Но ближе к границе пошли земли ухоженней, люди и селяне бодрей, вдоль старой границы и богатенькие даже. «Агитпункт!» — вспомнил анекдот Коляша. Это значит, когда Иван — ударник труда на небо попал, ему за одними воротами показали накрытые столы, с вином, с закусью, пляшущих голых девок, изнемогающих в истоме, музыка, цветы. У других же ворот сплошь часовые да во всю стену надпись: «Предъяви документы!» Дурак, что ли, Иван-то, не видит, что ли, где лучше. Выбрал, конечно, то помещение, то место, где бабы и вино. Но только вошел туда — его цап-царап и под темные своды уволокли да голым-то задом на раскаленную сковороду. Иван орет: «И здесь об…ка!» А ему вежливо: «То был агитпункт».

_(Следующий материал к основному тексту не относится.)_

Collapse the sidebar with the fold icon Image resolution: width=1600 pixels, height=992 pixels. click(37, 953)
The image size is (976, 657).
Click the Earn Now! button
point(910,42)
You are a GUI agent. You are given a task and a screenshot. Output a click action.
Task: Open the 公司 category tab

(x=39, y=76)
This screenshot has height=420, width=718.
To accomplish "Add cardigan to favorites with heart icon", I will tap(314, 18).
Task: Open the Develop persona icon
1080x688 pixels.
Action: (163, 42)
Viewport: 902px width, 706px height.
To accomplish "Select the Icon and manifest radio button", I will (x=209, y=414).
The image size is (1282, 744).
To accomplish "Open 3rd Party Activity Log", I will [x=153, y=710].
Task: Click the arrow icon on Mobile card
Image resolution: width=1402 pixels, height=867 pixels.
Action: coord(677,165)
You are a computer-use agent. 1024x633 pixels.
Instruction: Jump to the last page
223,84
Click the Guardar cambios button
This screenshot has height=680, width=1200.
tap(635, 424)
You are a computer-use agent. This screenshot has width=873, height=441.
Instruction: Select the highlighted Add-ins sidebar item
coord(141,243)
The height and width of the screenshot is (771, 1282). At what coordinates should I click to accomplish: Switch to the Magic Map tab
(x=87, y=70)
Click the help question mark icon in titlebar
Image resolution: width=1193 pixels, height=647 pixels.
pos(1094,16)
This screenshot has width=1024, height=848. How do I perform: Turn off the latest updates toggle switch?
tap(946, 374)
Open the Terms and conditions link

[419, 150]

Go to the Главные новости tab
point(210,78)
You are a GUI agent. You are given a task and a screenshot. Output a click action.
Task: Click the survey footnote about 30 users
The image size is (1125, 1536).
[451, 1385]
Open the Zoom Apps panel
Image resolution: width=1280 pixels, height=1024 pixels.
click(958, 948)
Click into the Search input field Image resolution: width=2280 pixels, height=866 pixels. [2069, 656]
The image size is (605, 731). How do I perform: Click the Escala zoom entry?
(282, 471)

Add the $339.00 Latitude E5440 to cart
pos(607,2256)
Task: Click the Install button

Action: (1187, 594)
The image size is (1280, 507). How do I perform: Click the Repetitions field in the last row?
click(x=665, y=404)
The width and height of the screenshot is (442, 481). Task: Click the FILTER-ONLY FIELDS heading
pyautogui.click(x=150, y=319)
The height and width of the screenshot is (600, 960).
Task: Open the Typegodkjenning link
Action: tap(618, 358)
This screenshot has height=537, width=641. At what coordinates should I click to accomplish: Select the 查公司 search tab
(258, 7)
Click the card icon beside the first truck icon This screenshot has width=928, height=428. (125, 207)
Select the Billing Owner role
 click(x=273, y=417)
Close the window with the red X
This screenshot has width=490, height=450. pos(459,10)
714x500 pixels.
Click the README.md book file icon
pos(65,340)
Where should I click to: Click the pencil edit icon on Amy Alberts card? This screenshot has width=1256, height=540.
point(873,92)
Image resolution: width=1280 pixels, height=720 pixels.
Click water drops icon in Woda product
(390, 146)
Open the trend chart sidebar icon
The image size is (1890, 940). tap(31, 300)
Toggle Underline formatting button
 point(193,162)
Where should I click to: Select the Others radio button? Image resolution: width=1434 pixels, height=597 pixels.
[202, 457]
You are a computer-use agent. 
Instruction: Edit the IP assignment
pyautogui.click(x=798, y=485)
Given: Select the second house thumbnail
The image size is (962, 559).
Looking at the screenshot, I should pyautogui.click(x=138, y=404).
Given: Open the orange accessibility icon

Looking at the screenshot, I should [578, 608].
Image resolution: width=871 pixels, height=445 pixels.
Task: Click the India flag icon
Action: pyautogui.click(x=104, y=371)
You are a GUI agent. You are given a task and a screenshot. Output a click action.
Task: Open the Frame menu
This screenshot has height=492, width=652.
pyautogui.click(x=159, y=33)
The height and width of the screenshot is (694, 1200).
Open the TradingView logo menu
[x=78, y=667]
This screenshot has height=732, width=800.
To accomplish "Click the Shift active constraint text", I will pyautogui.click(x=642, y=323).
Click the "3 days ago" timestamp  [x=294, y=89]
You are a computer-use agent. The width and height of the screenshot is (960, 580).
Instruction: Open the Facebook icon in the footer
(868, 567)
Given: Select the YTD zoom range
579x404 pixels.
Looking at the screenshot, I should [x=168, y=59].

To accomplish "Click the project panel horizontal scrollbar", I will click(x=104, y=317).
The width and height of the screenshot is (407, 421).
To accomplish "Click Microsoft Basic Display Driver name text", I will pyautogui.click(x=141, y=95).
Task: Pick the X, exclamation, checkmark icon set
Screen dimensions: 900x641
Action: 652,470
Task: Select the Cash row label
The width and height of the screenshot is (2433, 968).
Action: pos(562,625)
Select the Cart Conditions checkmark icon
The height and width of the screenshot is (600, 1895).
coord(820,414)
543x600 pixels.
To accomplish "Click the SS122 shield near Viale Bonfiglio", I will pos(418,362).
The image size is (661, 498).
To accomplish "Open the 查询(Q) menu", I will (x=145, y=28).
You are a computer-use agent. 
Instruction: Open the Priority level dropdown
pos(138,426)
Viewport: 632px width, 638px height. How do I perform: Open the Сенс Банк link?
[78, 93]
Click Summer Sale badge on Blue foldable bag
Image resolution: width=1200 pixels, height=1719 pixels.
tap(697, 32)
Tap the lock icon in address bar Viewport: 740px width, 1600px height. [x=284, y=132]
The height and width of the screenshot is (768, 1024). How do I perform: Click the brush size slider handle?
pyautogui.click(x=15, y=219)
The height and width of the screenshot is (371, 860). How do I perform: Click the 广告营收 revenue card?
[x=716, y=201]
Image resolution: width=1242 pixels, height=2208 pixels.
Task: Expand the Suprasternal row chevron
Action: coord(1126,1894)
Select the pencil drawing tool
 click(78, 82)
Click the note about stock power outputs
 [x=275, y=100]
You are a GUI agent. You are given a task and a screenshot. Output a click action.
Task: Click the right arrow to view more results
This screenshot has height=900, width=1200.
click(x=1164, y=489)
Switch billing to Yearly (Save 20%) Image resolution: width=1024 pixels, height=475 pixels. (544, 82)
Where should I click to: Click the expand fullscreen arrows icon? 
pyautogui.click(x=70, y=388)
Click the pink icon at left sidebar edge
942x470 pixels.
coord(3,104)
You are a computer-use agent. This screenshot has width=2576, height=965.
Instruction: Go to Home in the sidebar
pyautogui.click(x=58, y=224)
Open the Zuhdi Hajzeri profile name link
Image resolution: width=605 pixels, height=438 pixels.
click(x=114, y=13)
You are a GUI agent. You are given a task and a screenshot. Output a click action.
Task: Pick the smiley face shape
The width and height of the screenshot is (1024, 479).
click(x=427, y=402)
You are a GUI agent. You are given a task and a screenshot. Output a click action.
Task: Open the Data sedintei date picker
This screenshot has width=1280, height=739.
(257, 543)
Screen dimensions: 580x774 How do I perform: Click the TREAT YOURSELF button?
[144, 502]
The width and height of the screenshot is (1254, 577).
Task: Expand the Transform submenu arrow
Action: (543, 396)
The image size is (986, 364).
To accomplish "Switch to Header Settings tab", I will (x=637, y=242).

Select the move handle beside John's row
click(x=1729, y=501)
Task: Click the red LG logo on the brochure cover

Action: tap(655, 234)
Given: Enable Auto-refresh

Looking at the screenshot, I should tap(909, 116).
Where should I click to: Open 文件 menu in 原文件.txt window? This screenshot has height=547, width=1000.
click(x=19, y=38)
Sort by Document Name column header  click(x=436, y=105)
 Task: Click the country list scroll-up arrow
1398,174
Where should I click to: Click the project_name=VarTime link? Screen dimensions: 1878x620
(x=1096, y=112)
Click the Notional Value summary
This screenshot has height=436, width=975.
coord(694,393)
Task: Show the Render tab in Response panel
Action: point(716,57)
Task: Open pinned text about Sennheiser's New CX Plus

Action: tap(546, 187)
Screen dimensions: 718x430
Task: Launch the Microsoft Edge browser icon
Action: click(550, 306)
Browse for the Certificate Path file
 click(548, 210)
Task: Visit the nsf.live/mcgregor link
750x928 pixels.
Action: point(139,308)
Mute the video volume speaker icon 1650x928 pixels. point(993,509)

«Подразделения военных молодцов, вооруженных до зубов, пустив впереди броневики, где и до танков дело доходило, оцепляли десяток деревень, «зараженных» бендеровщиной, в ночи сгоняли население в приготовленные эшелоны, да так скороспешно, что селяне зачастую и взять с собою ничего не успевали. Если при этом возникала стрельба — села попросту поджигали со всех концов и с диким ревом, как скот, сгоняли детей, женщин, стариков, иногда и мужиков на дороги, там их погружали в машины, на подводы и свозили к станции, чаше — к малоприметному полустанку. Погрузив в вагоны, первое время везли людей безо всяких остановок, при этом истинные бендеровцы отсиживались в лесах, их вожди и предводители — в европейских, даже в заморских городах.
Во все времена, везде и всюду, от возбуждения и бунта больше всех страдали и поныне страдают ни в чем не повинные люди, в первую голову крестьяне.
— Ты знаешь, Жора, насмотревшись на этих паскудников, я поблагодарил судьбу за то, что она не позволила мне дойти до Германии. Представляешь, как там торжествует сейчас праведный гнев? Я такой же, как все, пил бы вино, попробовал бы немку, чего и спер, чего и отобрал бы.
— Ох, Коляша! Чтобы испоганиться, как ты видел, неча и за кордон ходить, — и после долгого молчания еще произнес Жора: — Пропадешь ты, однако».